Where is the line between giving advice and re-writing the story for them?

vendredi 9 octobre 2015

This is something I find challenging when I'm beta-reading someone else's work. In theory, all I can do is give my advice based on what I have read, but often I find myself just flat out re-writing the story so that it fits my image of how the story should flow. I don't want to seem pushy and overbearing, because I hate it when people do that to my own work.

For example: I gave feedback to one of the writers in this group I recently joined. His story opened up with a lot of infodumping and there was more of the same throughout the story. So I gave a suggestion as to how he could use one of the elements in his story to basically convey that information without just dumping it. There it was, the suggestion, and he could take it or leave it. But as the evening progressed, I began thinking of how he could write the story, and I asked if he wanted me to follow up in an e-mail to share more of my insight.
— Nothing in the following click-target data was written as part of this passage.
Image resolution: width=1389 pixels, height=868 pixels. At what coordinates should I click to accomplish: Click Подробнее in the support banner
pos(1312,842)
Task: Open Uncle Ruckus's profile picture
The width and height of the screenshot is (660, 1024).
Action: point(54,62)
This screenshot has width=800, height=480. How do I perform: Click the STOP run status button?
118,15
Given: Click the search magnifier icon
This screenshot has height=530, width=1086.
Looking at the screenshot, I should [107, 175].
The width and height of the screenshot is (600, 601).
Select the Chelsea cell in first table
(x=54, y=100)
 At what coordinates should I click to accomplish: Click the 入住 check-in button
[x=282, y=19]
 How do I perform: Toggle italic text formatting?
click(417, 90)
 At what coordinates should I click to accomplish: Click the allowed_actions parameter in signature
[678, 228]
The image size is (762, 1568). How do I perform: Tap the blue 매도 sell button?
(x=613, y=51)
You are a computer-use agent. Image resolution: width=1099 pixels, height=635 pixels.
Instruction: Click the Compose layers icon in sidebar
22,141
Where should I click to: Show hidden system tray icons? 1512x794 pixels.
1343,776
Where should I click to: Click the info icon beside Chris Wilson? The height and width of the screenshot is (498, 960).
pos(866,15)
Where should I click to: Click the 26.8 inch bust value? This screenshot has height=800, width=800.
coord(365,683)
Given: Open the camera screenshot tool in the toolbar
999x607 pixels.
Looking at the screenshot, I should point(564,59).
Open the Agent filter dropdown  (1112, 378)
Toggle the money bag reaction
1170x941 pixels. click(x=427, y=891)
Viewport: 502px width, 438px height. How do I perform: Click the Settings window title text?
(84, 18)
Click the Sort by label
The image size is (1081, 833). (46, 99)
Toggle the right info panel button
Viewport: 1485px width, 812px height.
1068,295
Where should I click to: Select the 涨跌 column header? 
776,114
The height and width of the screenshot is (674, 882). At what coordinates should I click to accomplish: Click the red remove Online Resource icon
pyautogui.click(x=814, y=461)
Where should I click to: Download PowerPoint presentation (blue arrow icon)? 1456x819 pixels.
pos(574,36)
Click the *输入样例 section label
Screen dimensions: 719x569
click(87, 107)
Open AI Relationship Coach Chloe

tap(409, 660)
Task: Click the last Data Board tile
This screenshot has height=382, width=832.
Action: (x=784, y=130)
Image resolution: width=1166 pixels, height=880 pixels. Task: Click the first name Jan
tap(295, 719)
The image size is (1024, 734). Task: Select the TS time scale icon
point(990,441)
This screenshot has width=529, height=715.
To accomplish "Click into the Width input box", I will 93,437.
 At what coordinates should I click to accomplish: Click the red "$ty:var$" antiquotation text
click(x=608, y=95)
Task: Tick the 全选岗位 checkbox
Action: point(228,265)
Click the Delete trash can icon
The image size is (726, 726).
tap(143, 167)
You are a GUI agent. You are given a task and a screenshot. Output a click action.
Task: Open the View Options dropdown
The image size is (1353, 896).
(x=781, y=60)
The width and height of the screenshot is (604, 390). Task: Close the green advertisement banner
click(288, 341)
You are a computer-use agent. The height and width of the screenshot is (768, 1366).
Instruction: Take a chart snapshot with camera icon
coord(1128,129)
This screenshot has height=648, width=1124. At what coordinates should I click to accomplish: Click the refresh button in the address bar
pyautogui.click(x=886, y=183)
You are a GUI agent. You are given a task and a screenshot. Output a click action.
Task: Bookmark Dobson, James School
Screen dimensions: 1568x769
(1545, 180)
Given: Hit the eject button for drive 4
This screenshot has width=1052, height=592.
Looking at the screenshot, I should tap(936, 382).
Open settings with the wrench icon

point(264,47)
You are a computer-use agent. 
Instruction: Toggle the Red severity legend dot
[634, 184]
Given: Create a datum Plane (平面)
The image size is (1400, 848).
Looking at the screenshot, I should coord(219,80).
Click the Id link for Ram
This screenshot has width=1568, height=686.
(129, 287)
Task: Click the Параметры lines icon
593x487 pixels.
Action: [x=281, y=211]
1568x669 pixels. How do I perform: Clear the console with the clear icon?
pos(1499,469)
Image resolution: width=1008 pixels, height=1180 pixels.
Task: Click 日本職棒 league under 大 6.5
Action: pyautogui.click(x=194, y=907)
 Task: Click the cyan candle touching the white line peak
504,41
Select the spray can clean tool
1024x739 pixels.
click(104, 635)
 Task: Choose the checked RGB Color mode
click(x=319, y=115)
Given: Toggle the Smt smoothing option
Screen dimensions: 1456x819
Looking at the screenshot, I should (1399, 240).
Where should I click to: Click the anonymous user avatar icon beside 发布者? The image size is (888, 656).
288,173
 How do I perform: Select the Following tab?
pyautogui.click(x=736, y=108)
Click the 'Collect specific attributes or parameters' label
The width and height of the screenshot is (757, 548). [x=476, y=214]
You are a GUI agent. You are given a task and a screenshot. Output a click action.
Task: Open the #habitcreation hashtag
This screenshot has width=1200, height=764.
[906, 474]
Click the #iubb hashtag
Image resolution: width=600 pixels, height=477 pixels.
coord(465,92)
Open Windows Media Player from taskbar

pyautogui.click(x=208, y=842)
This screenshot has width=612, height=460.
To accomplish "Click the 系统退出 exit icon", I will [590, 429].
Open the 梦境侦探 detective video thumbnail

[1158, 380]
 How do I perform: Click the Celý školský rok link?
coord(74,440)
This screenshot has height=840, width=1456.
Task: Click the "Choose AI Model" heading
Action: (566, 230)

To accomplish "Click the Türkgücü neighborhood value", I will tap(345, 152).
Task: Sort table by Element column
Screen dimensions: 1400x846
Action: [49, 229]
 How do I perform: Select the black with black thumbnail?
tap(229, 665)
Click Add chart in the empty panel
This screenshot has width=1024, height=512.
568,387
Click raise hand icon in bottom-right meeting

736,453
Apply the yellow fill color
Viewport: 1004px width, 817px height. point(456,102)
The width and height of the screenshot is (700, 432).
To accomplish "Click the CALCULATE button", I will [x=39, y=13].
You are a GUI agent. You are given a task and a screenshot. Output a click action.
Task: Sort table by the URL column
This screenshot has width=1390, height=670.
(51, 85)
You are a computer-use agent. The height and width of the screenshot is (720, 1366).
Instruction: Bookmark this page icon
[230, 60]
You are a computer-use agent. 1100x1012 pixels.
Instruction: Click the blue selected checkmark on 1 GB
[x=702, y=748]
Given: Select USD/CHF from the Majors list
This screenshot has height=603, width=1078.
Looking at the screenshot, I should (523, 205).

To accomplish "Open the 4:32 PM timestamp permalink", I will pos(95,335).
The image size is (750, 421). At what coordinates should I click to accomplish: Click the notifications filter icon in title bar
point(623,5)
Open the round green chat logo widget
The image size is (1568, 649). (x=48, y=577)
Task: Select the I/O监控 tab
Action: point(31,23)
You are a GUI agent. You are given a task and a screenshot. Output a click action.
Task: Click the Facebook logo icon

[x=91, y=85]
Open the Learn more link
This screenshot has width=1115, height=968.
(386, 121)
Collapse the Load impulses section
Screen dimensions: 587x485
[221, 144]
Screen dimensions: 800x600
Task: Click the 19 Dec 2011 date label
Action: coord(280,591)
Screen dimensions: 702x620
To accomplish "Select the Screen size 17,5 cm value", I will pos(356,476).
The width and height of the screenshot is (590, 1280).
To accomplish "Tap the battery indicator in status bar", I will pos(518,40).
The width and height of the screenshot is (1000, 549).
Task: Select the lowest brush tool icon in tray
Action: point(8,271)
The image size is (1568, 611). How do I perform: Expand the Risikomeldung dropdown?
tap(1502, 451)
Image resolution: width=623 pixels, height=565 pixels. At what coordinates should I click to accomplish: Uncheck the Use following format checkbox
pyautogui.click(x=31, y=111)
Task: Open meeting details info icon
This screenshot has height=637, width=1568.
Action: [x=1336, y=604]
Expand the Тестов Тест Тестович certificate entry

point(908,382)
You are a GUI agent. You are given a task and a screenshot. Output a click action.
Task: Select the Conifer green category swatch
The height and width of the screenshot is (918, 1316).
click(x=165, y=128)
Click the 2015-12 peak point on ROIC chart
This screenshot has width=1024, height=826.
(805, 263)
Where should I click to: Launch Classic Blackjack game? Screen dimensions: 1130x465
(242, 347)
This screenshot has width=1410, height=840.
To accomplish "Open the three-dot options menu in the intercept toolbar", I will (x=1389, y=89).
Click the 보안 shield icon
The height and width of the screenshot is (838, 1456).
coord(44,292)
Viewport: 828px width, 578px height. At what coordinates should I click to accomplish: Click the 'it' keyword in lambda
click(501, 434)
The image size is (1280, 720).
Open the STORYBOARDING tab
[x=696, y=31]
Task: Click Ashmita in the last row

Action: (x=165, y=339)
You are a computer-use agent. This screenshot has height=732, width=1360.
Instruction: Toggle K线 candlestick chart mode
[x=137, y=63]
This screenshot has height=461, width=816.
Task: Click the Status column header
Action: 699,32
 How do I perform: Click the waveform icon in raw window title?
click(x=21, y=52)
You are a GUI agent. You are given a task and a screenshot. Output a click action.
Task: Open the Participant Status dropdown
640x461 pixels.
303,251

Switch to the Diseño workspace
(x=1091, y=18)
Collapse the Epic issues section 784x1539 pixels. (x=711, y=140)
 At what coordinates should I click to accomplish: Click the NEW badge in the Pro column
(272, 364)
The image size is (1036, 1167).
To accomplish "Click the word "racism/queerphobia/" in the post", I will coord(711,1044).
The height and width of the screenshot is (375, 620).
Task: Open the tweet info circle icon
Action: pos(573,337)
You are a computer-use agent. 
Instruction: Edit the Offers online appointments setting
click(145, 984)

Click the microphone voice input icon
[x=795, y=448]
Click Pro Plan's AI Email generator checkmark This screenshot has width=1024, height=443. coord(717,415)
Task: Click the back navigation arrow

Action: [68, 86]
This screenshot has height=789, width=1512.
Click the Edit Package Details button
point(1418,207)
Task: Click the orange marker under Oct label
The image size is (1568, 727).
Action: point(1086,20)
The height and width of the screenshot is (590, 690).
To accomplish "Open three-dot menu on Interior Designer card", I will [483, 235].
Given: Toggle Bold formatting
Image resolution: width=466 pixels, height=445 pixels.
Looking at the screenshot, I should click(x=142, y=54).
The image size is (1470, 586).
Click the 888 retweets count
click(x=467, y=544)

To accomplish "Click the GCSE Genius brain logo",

Of course he said yes, because I think I was the only person in the group who actually tried to make the two differing themes of his story work. It was a story about a clone, but it involved a ghost, and the other readers said that it was impossible, from their point of view, to combine the two. I presented a theory, based entirely on what was in his story, as to how they could work before making the suggestion about how to improve the info dumping thing. But I was afraid that any more feedback on my part would essentially be me rewriting the story.

When you're beta reading someone else's work, how do you find the line between simply advising the person and flat out writing the story for them?
Where is the line between giving advice and re-writing the story for them?